--- Start GIVEN INFORMATION ---

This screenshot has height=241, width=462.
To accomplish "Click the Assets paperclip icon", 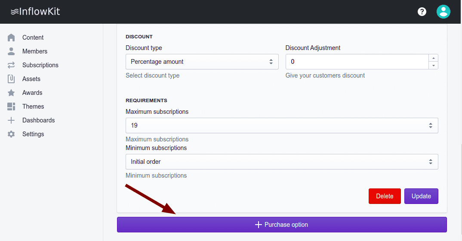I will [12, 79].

--- End GIVEN INFORMATION ---
--- Start GIVEN INFORMATION ---

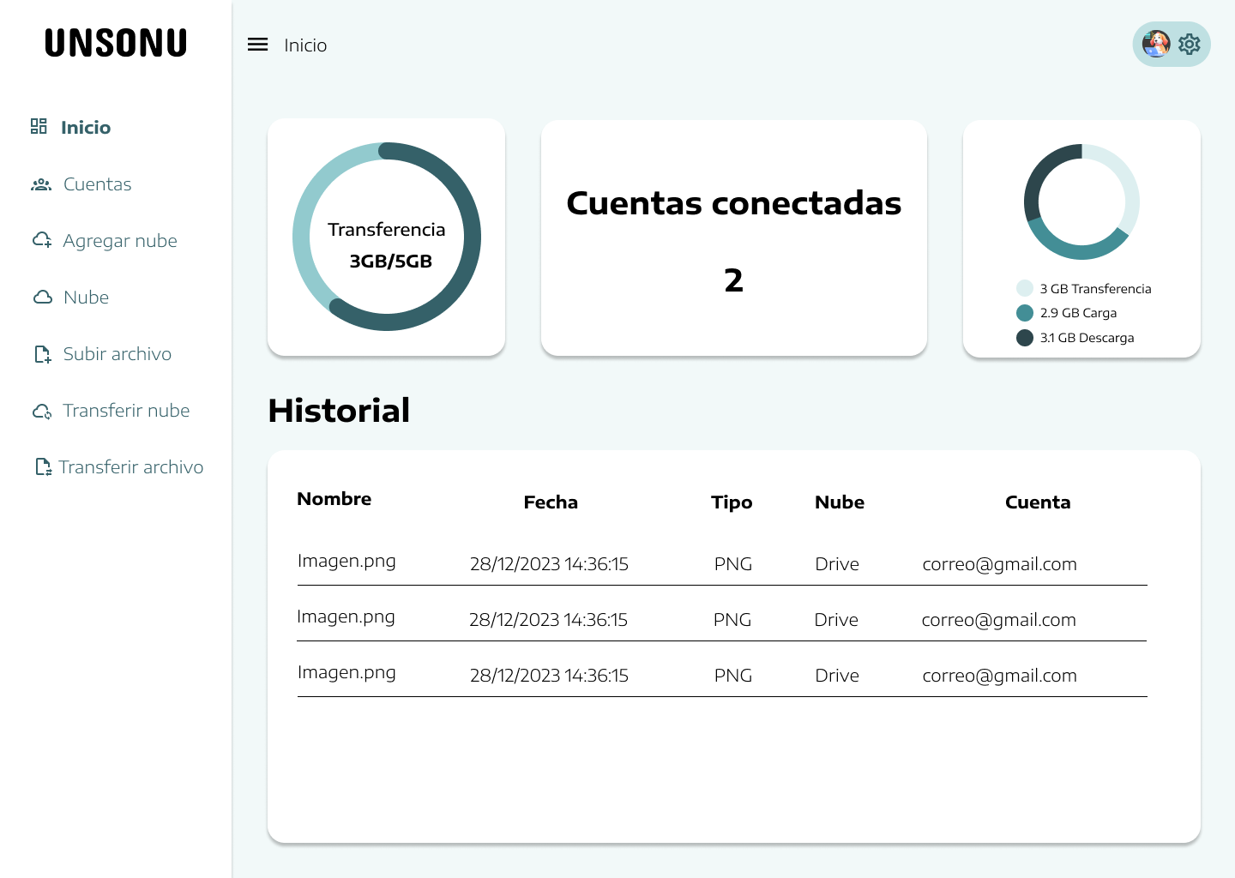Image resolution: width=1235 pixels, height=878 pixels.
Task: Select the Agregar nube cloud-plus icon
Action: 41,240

--- End GIVEN INFORMATION ---
--- Start GIVEN INFORMATION ---

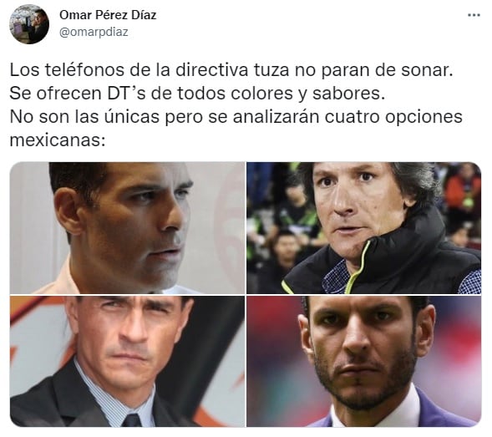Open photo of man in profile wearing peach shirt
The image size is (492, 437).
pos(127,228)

--- End GIVEN INFORMATION ---

## INSTRUCTIONS FOR THE TASK
Could you return the rows from the line with "Open photo of" to the line with "pos(127,228)", both included, unchanged and without the pictures?

## EXERCISE OUTPUT
Open photo of man in profile wearing peach shirt
The image size is (492, 437).
pos(127,228)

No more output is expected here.